──────── SUPPLIED MATERIAL
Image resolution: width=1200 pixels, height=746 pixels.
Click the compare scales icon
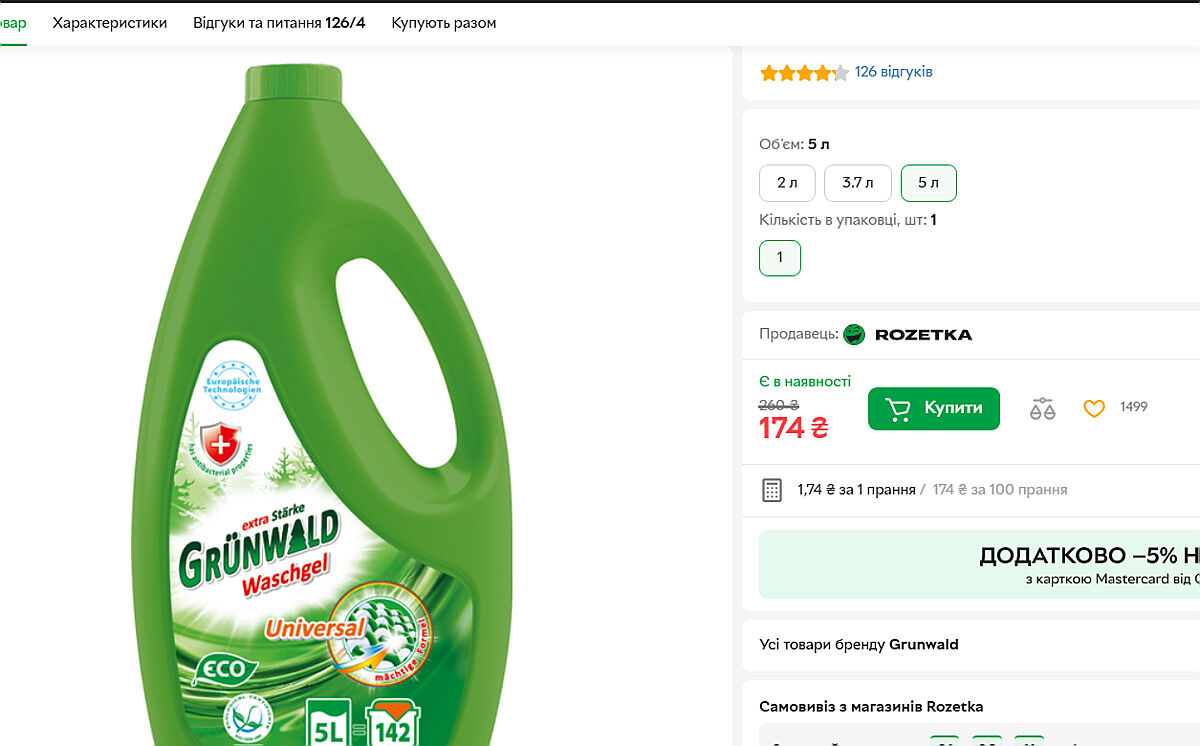tap(1042, 408)
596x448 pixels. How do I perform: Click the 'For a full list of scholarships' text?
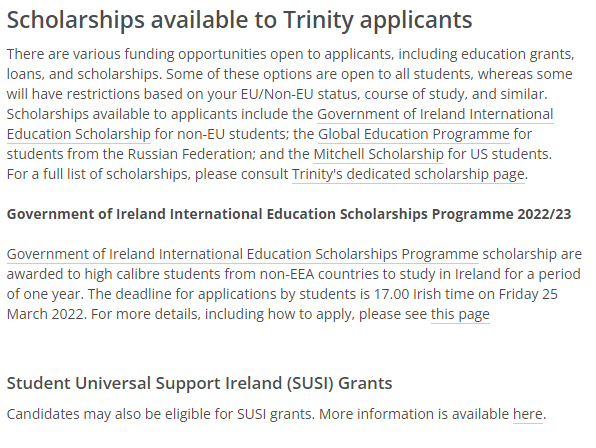tap(99, 174)
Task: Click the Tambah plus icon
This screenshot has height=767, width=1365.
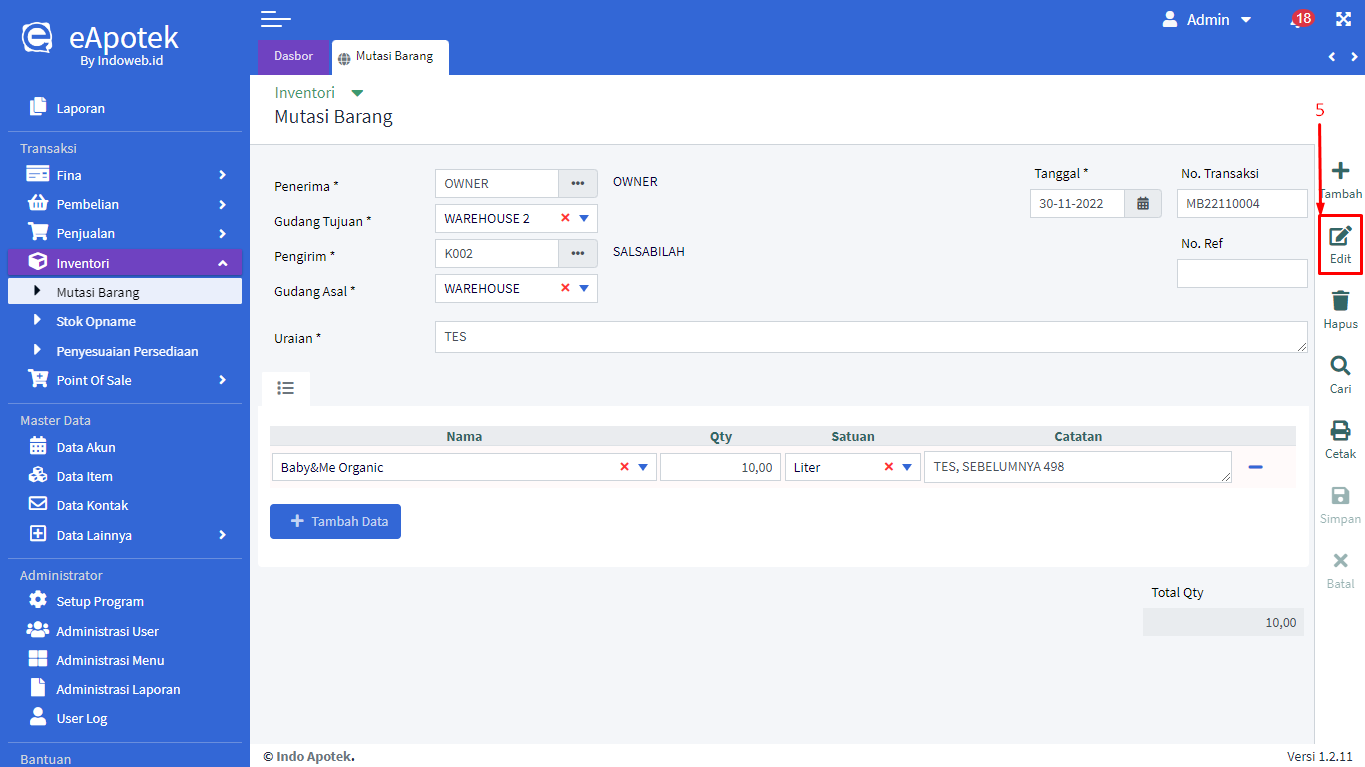Action: pos(1340,171)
────────────────
GOAL OF THE EXERCISE =
Could you output all of the records exactly, without their pictures?

COMPLETED TASK =
Image resolution: width=1200 pixels, height=746 pixels.
Click the compare scales icon
tap(1042, 408)
596x448 pixels. How do I perform: Click the 'For a full list of scholarships' text?
tap(99, 174)
Task: Click the Tambah plus icon
This screenshot has height=767, width=1365.
Action: pos(1340,171)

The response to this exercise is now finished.